Ferdinando Apap

Personal information
- Date of birth: 29 July 1992 (age 33)
- Position(s): Defender

Team information
- Current team: Victoria Hotspurs

Senior career*
- Years: Team / Apps / (Gls)
- 2010–2012: Għajnsielem
- 2012: Sheffield
- 2012–2013: Mosta / 23 / (3)
- 2013–2014: Xewkija Tigers
- 2014–2015: Victoria Hotspurs
- 2015–2017: Għajnsielem
- 2017–2019: Victoria Hotspurs
- 2019–2024: Hibernians / 111 / (14)
- 2024–: Victoria Hotspurs

International career^{‡}
- 2018–2023: Malta / 18 / (1)
- 2010–: Gozo

= Ferdinando Apap =

Maltese footballer

Ferdinando Apap (born 29 July 1992) is a Maltese footballer who plays for Victoria Hotspurs as a defender.

==Club career==
Apap has played club football for Għajnsielem, Sheffield, Mosta, Xewkija Tigers and Victoria Hotspurs.
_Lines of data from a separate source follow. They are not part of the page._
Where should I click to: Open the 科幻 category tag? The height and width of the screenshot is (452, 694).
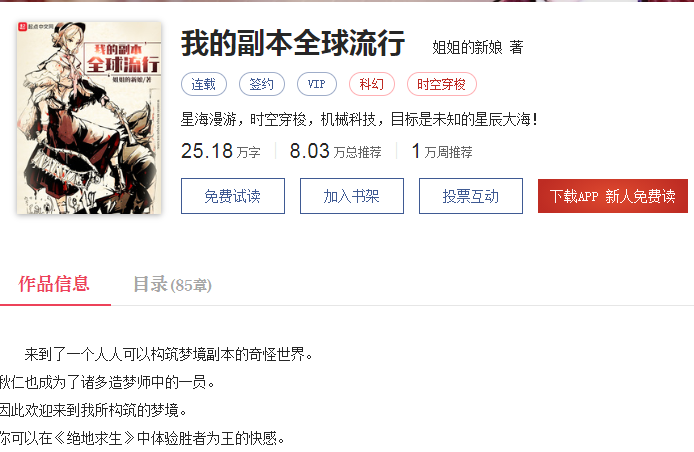pos(372,84)
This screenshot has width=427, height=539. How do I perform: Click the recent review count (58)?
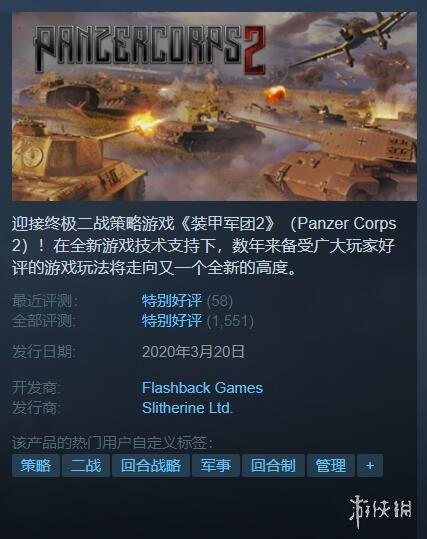click(x=220, y=301)
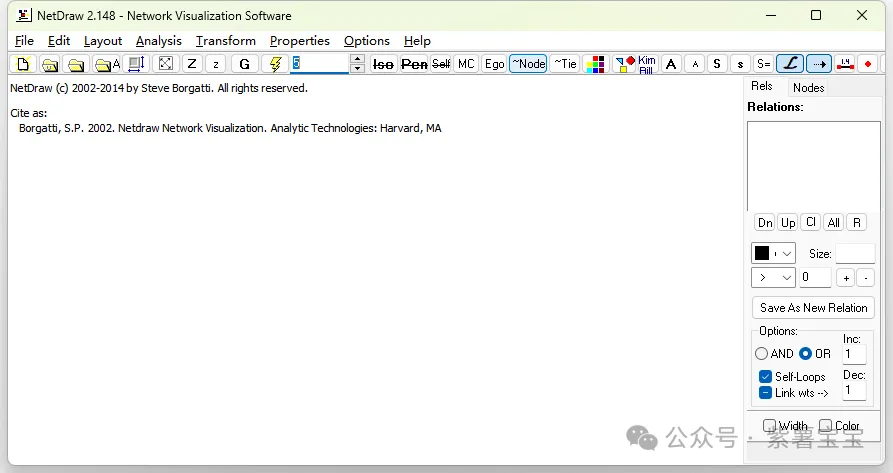Screen dimensions: 893x473
Task: Expand the greater-than operator dropdown
Action: point(773,278)
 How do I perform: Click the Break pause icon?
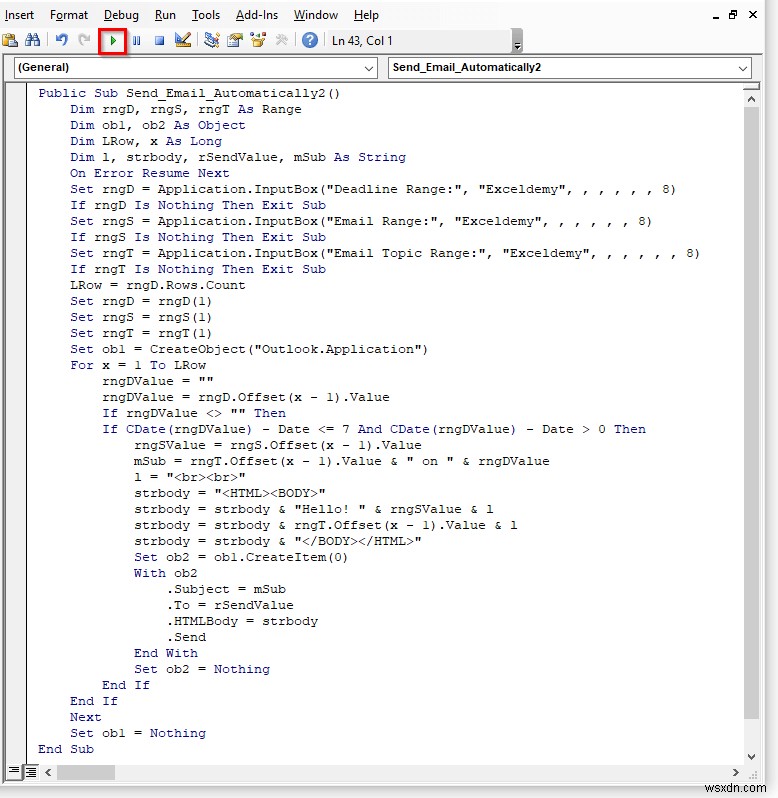[136, 40]
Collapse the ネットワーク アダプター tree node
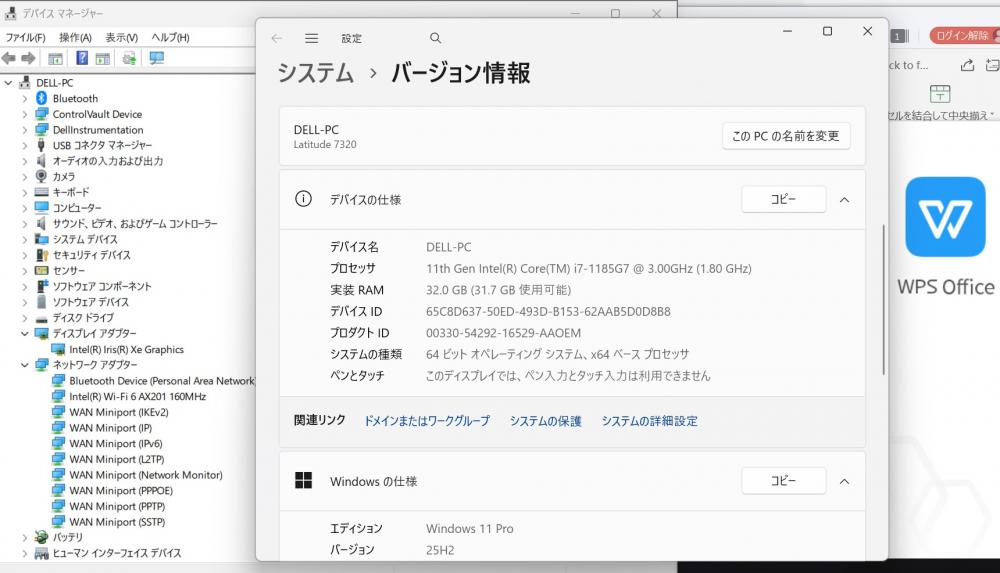 click(x=25, y=365)
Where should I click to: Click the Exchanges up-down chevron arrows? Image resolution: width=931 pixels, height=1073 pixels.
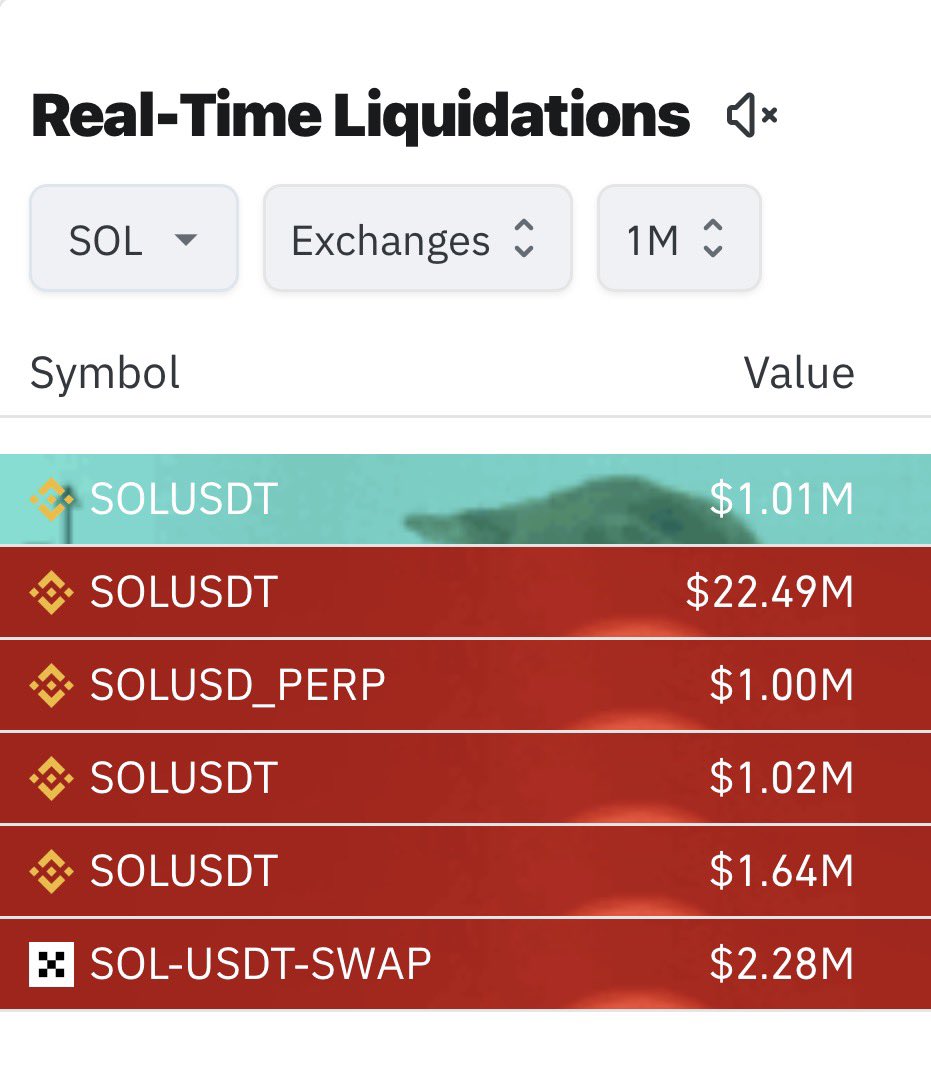click(x=524, y=238)
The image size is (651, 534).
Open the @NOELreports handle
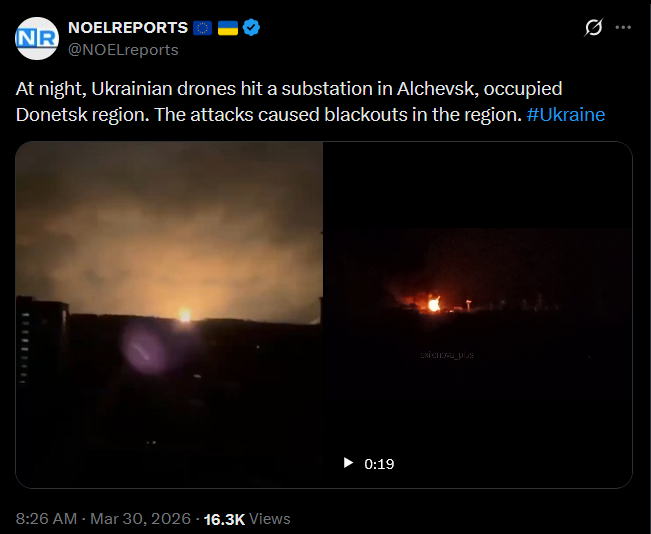[x=123, y=50]
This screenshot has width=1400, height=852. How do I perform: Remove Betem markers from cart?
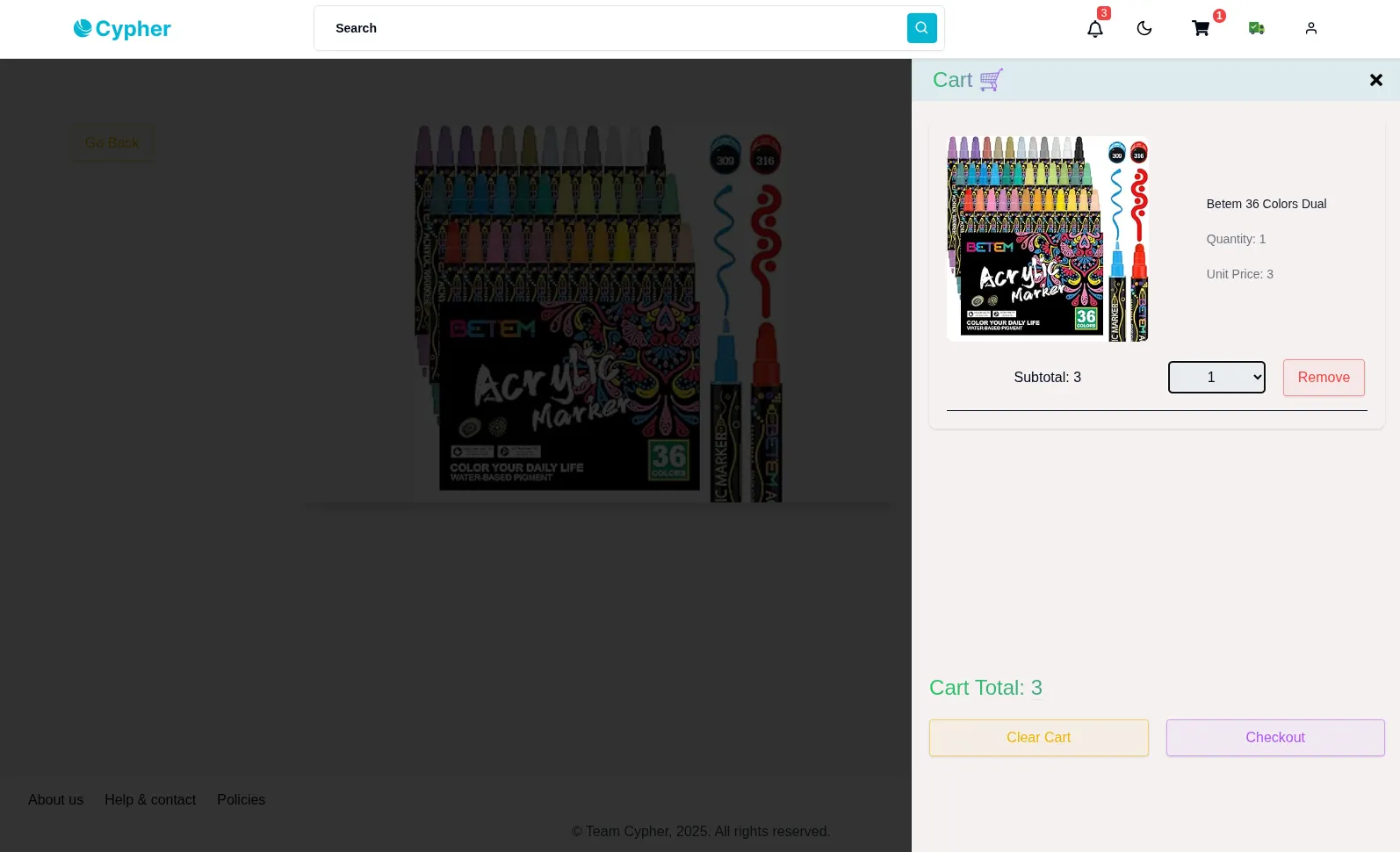tap(1323, 378)
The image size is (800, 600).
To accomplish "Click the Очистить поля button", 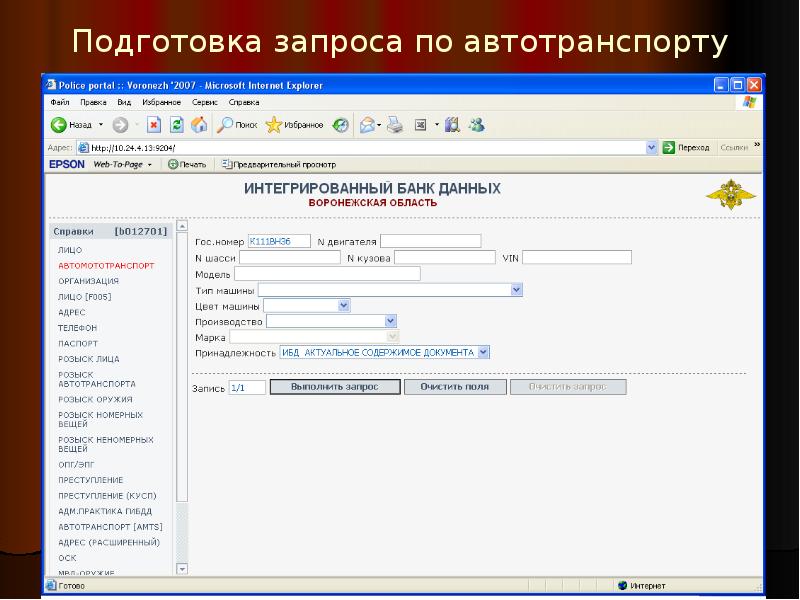I will 453,386.
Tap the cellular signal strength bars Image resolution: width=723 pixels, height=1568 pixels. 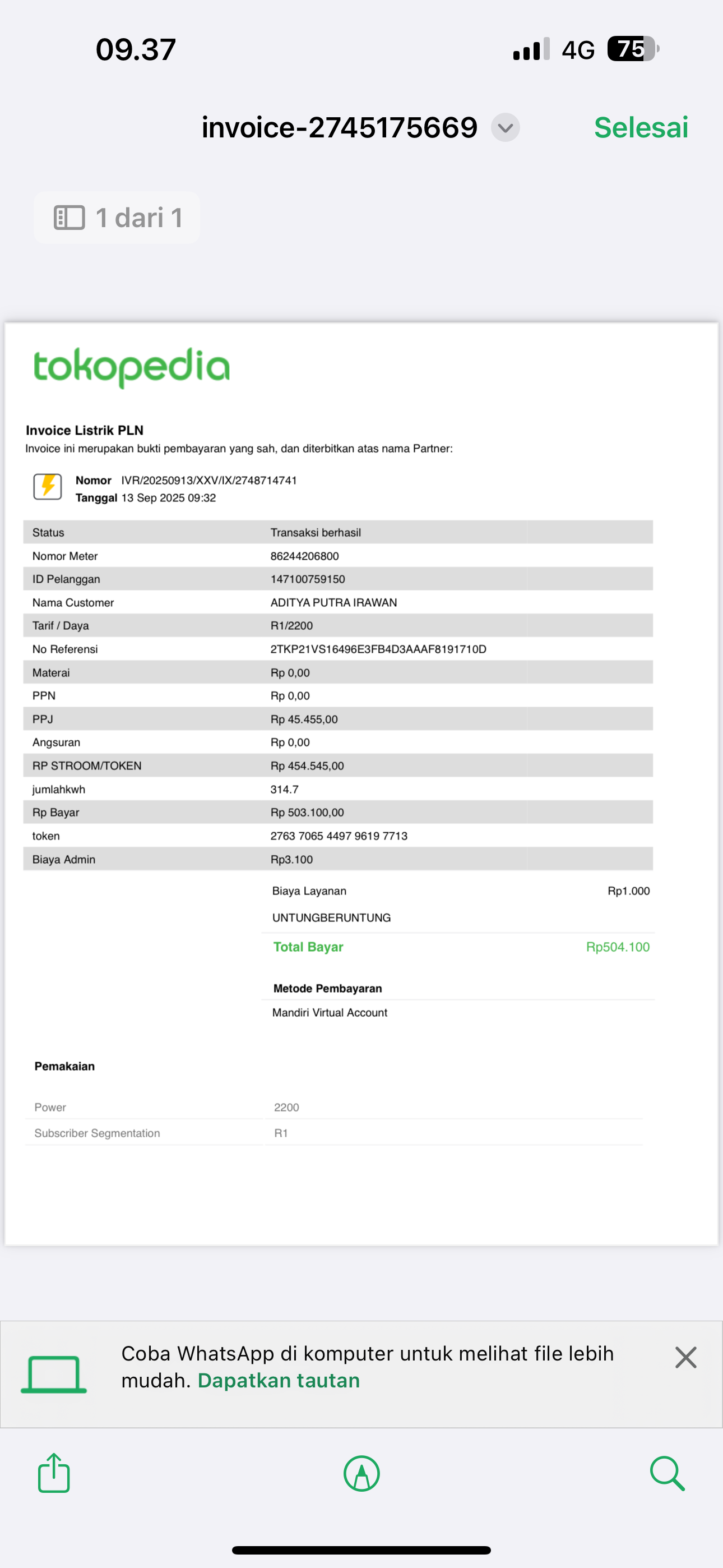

He was the Gozo Football Association Player of the Year for the 2013–14 and 2018–19 seasons.

On 1 June 2019, he joined Hibernians on a three-year deal. He returned to Victoria Hotspurs in June 2024.

==International career==
He made his international debut for Malta in August 2018. He retired from the national team in June 2024 following his decision to rejoin Victoria Hotspurs.

He has also played unofficial matches for the Gozo representative team, making his debut in 2010.

===International goals===
Scores and results list Malta's goal tally first.

| No. | Date | Venue | Opponent | Score | Result | Competition |
|---|---|---|---|---|---|---|
| 1. | 27 September 2022 | Ta' Qali National Stadium, Ta' Qali, Malta | Israel | 2–1 | 2–1 | Friendly |

==Personal life==
His sister was married to Daniel Bogdanović, also a footballer.